### To do
Which of the lines below contain the string "size"? Copy out each one, and count only matches with the same capitalization.

>> Begin Record list

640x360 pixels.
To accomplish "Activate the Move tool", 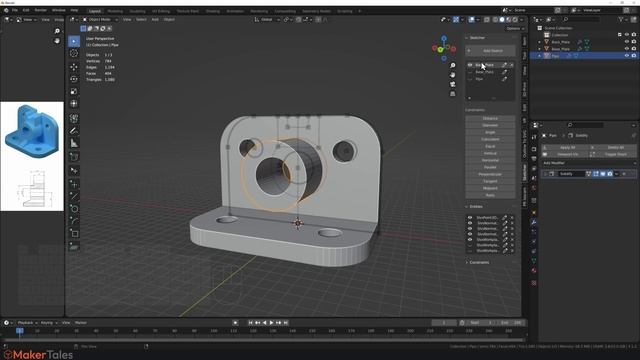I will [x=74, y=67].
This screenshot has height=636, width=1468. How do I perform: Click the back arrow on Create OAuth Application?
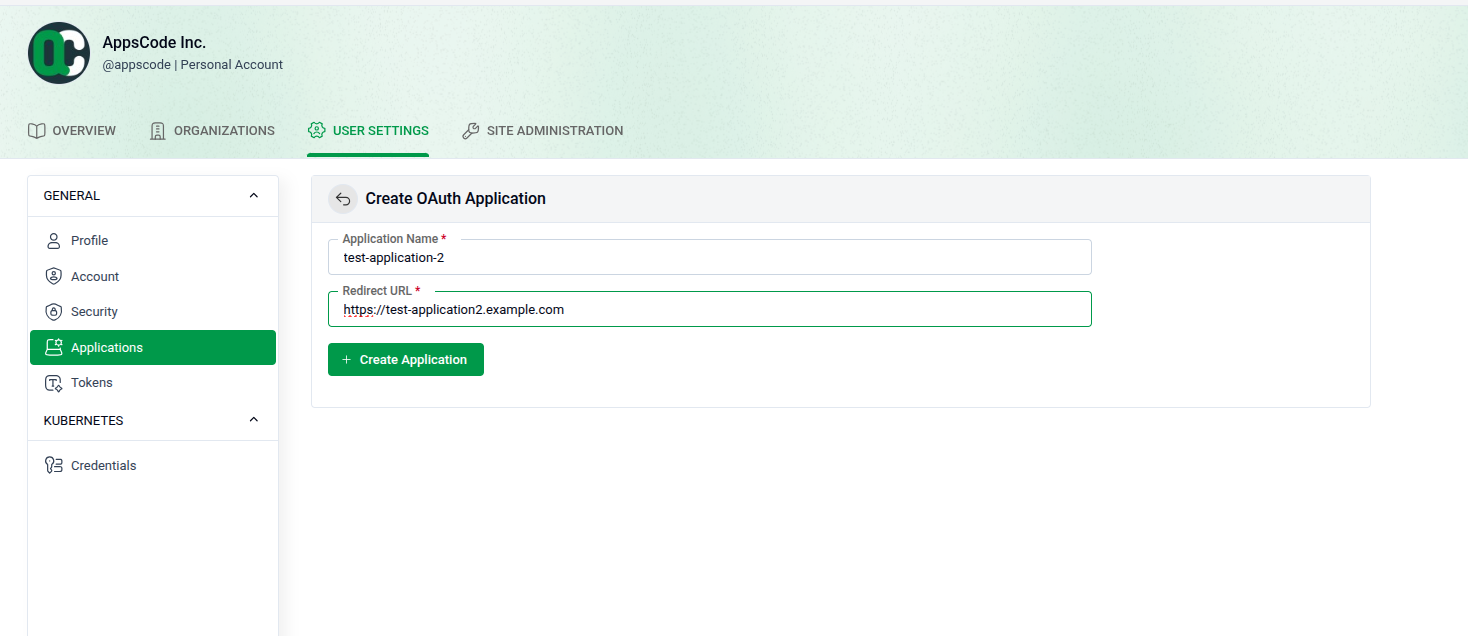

>> End Record list
>> Begin Record list

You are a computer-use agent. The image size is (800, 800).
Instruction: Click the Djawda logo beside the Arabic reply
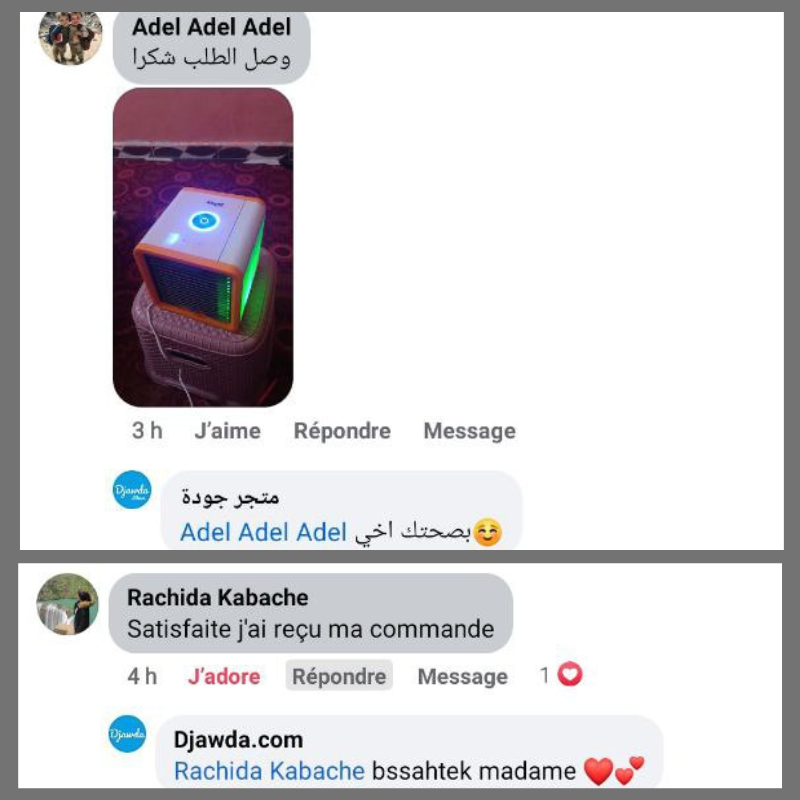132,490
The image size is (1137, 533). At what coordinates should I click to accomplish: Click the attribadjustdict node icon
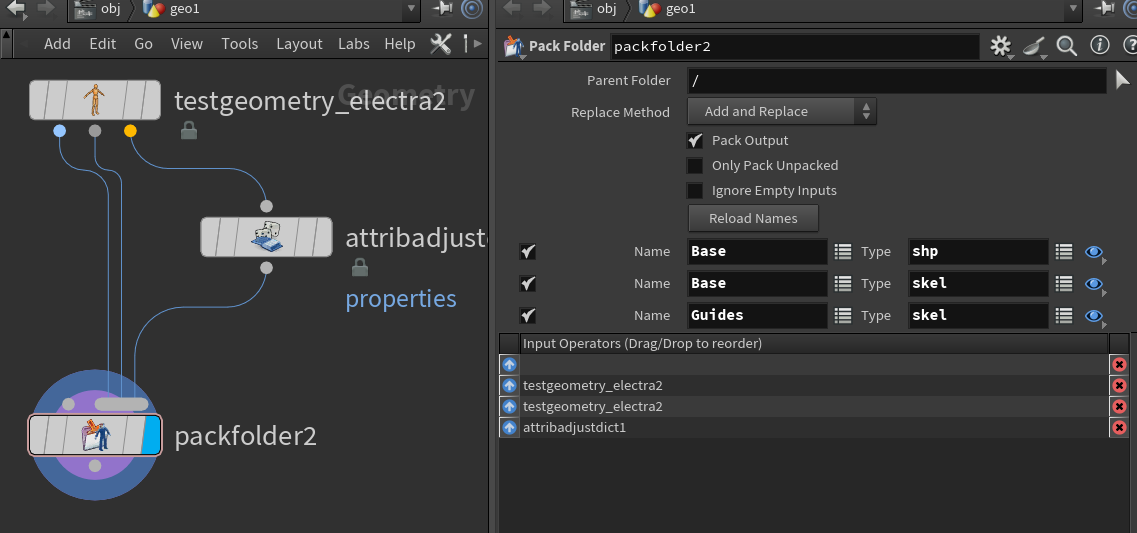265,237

>> End Record list

### Full response
You are a computer-use agent. The image size is (800, 800).
The image size is (1137, 533). At what coordinates should I click to accomplish: Click the attribadjustdict node icon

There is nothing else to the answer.